Par S. Bensmail – Au printemps de chaque année, de très nombreux établissements scolaires de l’Hexagone font courir des centaines de milliers d’’écoliers, de collégiens et de lycéens lors de la sacro-sainte «Journée contre la faim» de cette même Action contre la faim. Dans l’un d’entre eux, à Nanterre, ville de la banlieue parisienne – dont les élèves, majoritairement issus de l’immigration, perçoivent bien le grand écart entre la devise républicaine «Liberté – Egalité – Fraternité» et la réalité de leur vie quotidienne –, des professeurs s’étaient indignés quand l’une de leurs collègues, proche de la retraite, osa leur rappeler, à propos des objectifs d’ACF, que «la pauvreté n’était pas seulement le lot de l’Afrique ou d’Haïti, mais de la France également». C’est dire le formatage et l’ignorance de la réalité sociale dans laquelle se trouve en général la catégorie (déclassée et idéologisée) des professeurs de l’éducation nationale – catégorie pourtant chargée de former les «citoyens de demain» – cette expression si chère au politiquement correct.

Mes amis professeurs de l’enseignement du secondaire me l’ont confirmé : lors de cette «course contre la faim» à laquelle les élèves comme le personnel sont sommés de participer sous peine d’exclusion du ban, dans un idéal sublimé des «droits de l’Homme», tout le monde court… pour le plus grand bonheur de ce nouveau catéchisme : l’humanitaire laïque au service de la finance et de la géopolitique.

Voyons en bref le curriculum vitae de la présidente d’Action contre la faim, tel qu’il est mentionné dans l’une de ses présentations :

«Après un parcours sans faute dans le monde de la finance – ESSEC puis Goldman Sachs, Lazard, JP Morgan – Stéphanie Rivoal décide en 2003 de prendre un nouveau départ en s’investissant dans la photographie, puis l’associatif et l’humanitaire.»[1]

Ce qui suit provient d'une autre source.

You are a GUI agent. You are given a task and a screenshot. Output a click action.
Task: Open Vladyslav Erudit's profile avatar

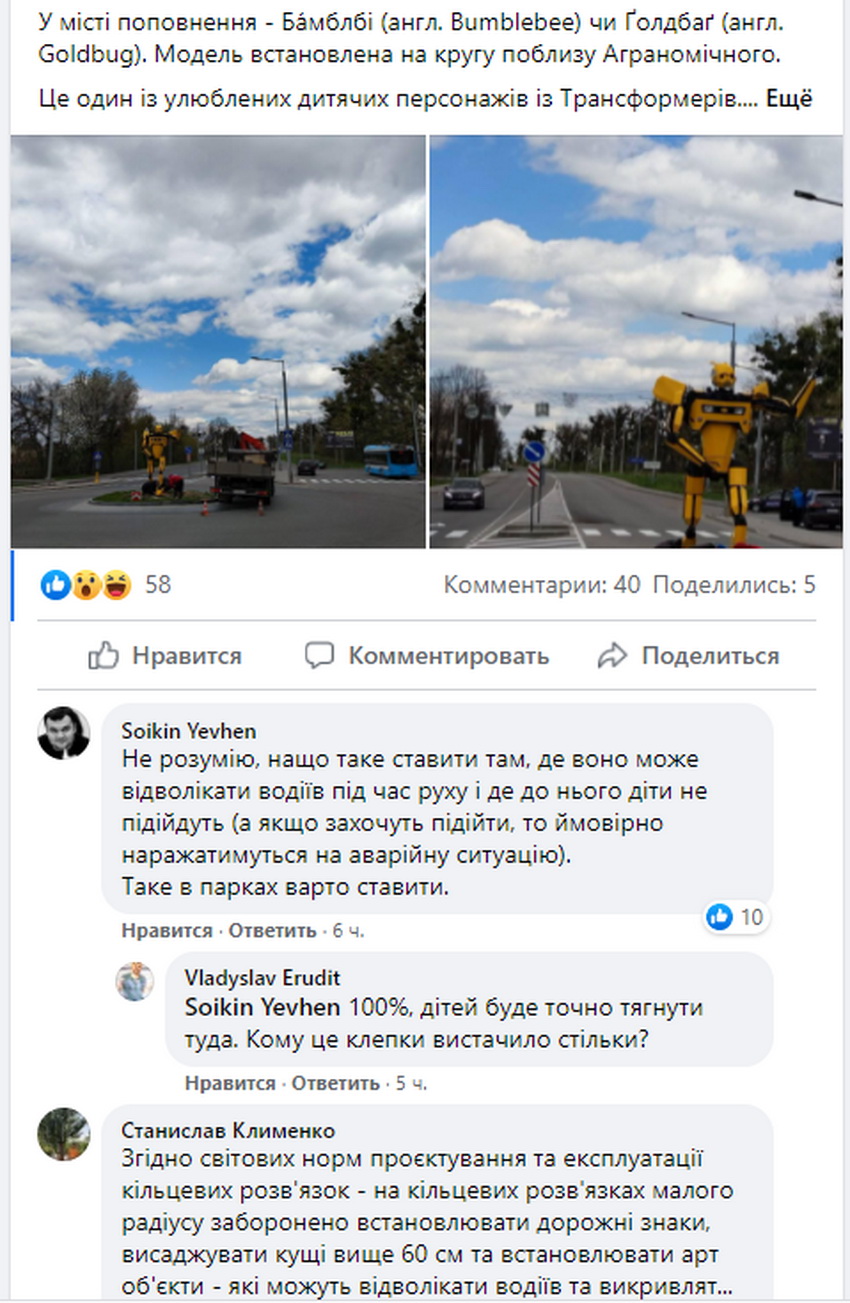(134, 982)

Le double jeu des institutions financières au service du grand capital et de l’ultralibéralisme est clair. Lors de l’opération de Goldman Sachs, qui a maquillé les comptes de la Grèce pour lui permettre d’entrer dans l’Union européenne, cette banque n’a pas hésité à se retourner contre son client pour le plonger dans une crise économique sans précédent dans son histoire[2], à engranger des bénéfices importants, tout en appliquant le credo habituel : privatiser l’argent public et socialiser la dette privée, ou, pour le dire autrement, financiariser la dette sociale.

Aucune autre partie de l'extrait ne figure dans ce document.